Our feline friends are second only to dogs in the hearts of pet lovers everywhere. Domestic cats are wonderful companions, but their feral counterparts can cause a lot of trouble through urine spraying and night time cat-calls. They can also create a mess and cause damage to gardens and other parts of your property.
Fortunately, there are a number of ways to discourage cats from continuing such activity. In this article, we break down how to get rid of those stray cats on the prowl around your house.
1. Determine the type of cat.
Do the cats frequenting your property display signs of being domesticated? Are they friendly and approachable? They may belong to a neighbor or someone in the area, so check for an identification tag.
If that turns out to be the case, contact the owner and ask him or her to please keep the cat on their own property. The last thing you want is to approach a mountain lion cub that you thought was a cat, so be careful when getting close.
2. Don’t give them food or shelter.
While it is very tempting to feel sorry for stray and feral cats, feeding them will just guarantee that they come back on a daily basis. They may also end up bringing a number of their rootless friends with them.
Make sure that any garbage containers are tightly sealed and do not have holes where small cats can squeeze in. Also, if you have any pets that cats might like to feast on, keep them inside.
Another thing all cats want is a safe and warm place to sleep. You’ll see this more often in feral cats in areas where the winters can be quite harsh. Inspect places where cats could take shelter, such as barns or under porches and homes, and repair or cover them up. With no food or shelter possibilities available to them, most cats will move on to somewhere else.
3. Yard solutions.
Cats like to dig and gardens make attractive litter boxes for them. Try surrounding your garden with chicken wire and make sure that the wire goes several inches under the ground. You can also lay the wire flat over the garden, cover it with soil and put your plants into the various spaces. Any cat that tries to dig down will encounter the wire and stop almost immediately.

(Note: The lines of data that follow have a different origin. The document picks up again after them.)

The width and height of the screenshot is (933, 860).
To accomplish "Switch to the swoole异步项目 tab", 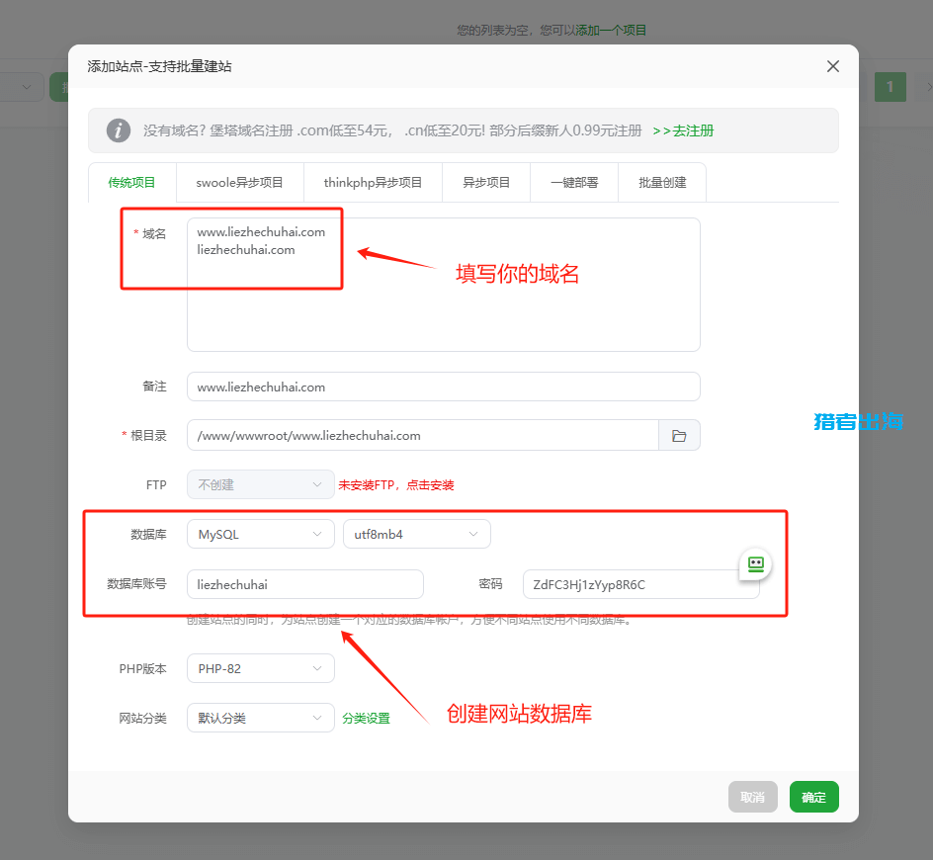I will (x=239, y=183).
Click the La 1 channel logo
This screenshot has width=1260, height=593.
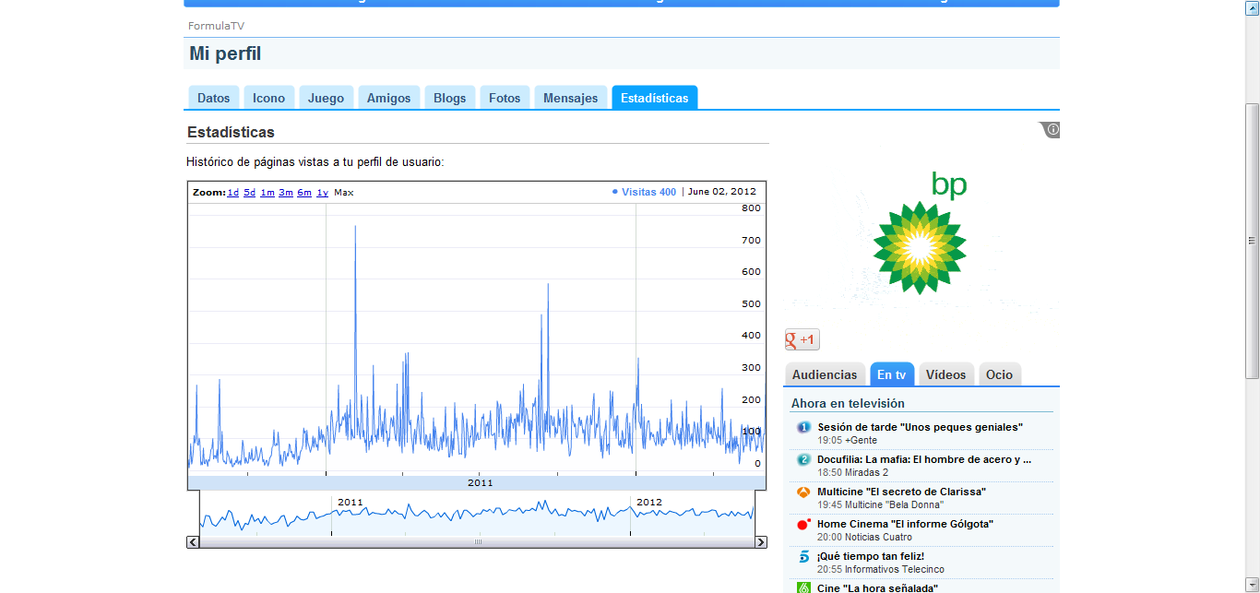pos(802,427)
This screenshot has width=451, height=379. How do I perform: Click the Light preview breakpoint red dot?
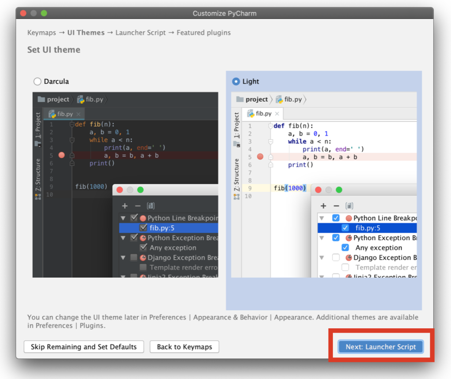pos(260,157)
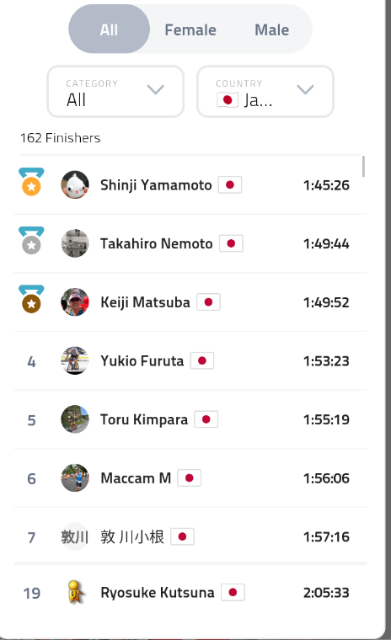The height and width of the screenshot is (640, 391).
Task: Open the Category dropdown
Action: click(x=115, y=92)
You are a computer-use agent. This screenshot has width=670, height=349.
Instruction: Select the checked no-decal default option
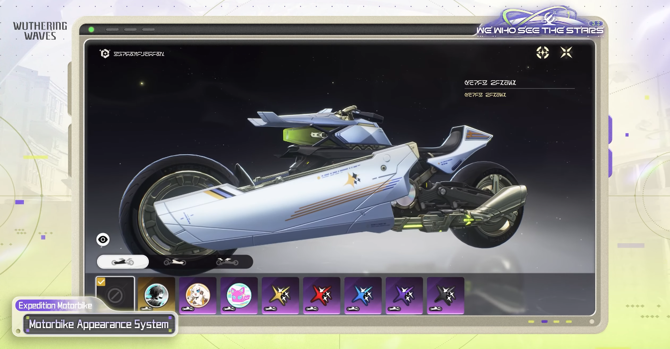pos(115,294)
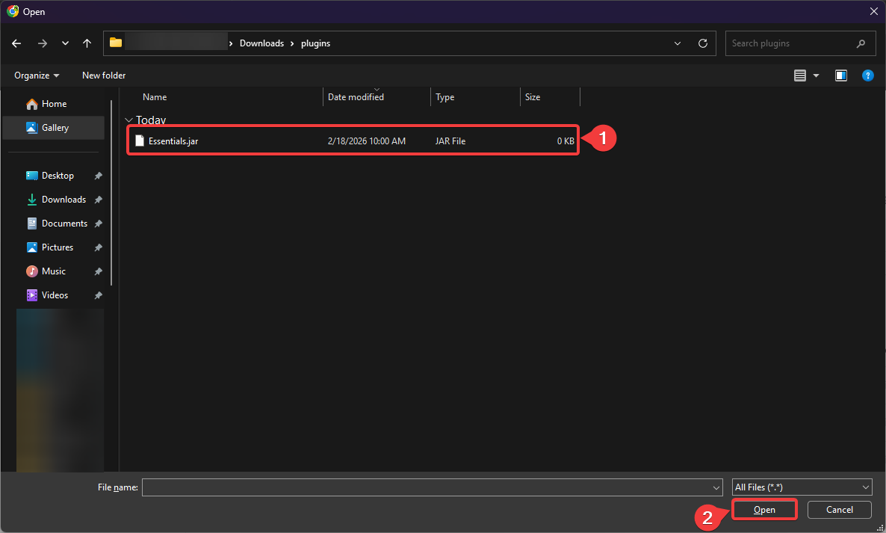886x533 pixels.
Task: Collapse the Today group
Action: tap(129, 120)

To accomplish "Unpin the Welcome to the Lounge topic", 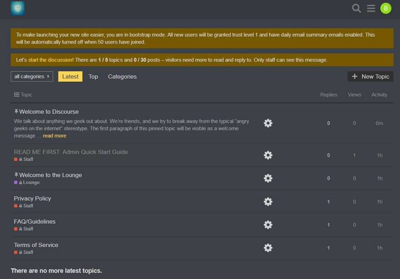I will click(15, 174).
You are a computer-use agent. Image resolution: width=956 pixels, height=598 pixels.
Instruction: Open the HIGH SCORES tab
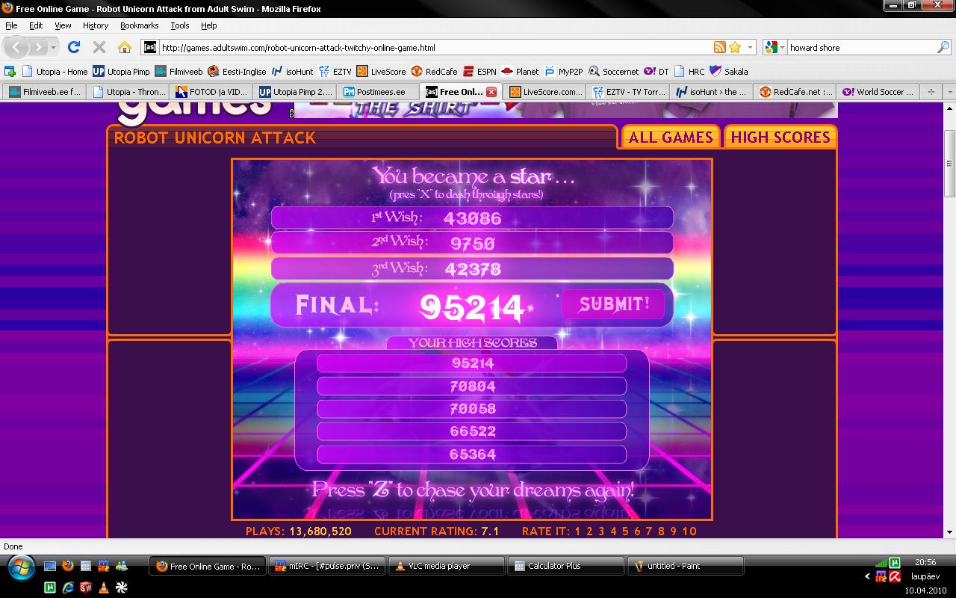click(780, 137)
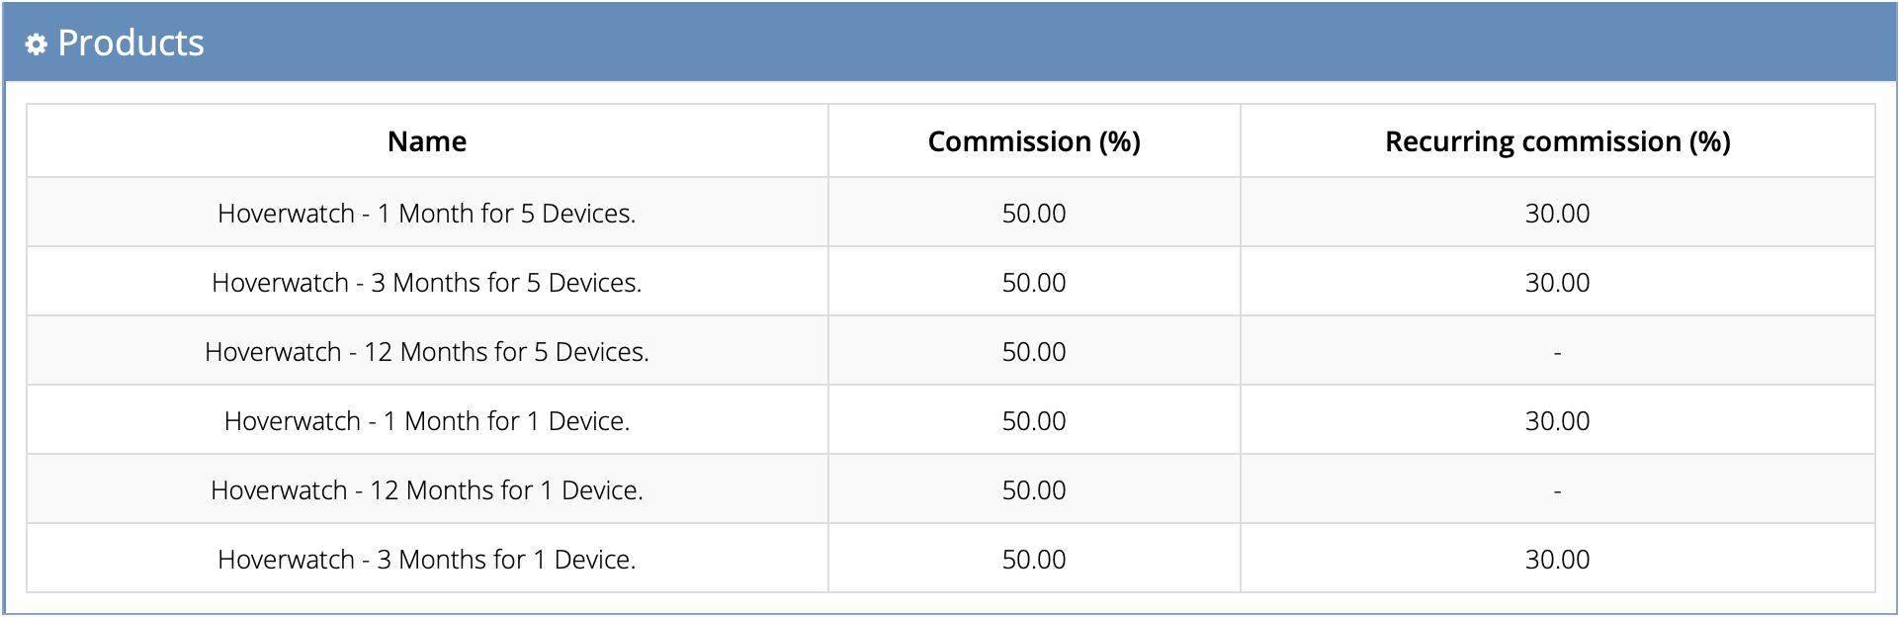Viewport: 1900px width, 617px height.
Task: Select Hoverwatch - 3 Months for 1 Device
Action: (427, 560)
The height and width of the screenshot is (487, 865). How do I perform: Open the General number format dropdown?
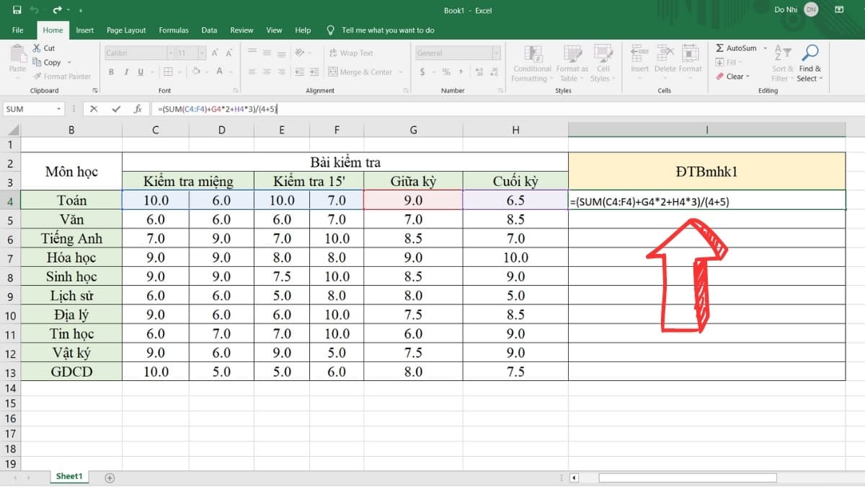tap(497, 53)
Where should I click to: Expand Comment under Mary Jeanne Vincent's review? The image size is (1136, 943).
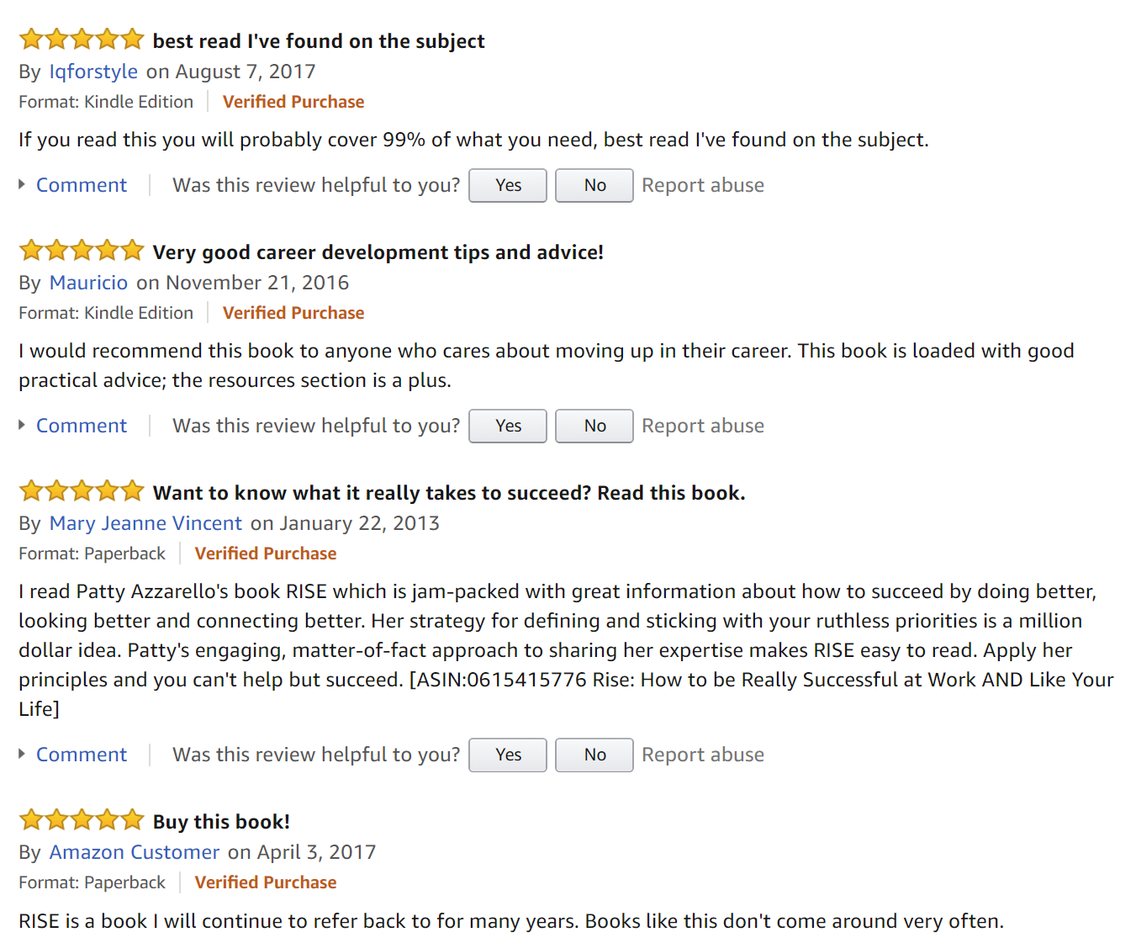click(x=81, y=755)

If your area is not under water restrictions, using motion controlled sprinklers is a good way to keep cats from settling too long on your property. Cats also have a strong sense of smell and dislike the scent given off by citrus fruit; try leaving orange and/or lemon peels in spots where these felines tend to gather around. They also dislike the smell given off by coffee grounds, tobacco, black pepper, lavender, ammonia and the urine of their predators.
4. Use cat repellents.
There are a number of cat repellents on the market that will help deter felines. These contain scents cats find repulsive or threatening and are best sprayed in areas where they usually gather. Some high end repellants even use a motion detector mounted on top of a spray can that activates when a cat comes into the vicinity. If you are applying the spray yourself, be sure to re-apply it after any big rainfall or storm.
If none of the repellants work, try giving them a big ol’ scare. Dogs are the mortal enemies of cats, so having one patrolling your property will certainly make them think twice about stepping on your property. There are also some cat repellents that include an alarm which sounds out high pitched noises, guaranteed to make a feline flee.
5. Build a shelter.
If feral cats are patrolling areas of your property where you do not want them, one way to change that is by building them a shelter. If you have a section of land where this would be appropriate, plastic storage containers can make for effective cat shelters.
Cut a hole in one side big enough for an adult cat and fill the container with straw; open the lid for easy cleaning access. This will keep the animals less interested in exploring others parts where you do not want them and also provide protection for the animals during the cold winter months.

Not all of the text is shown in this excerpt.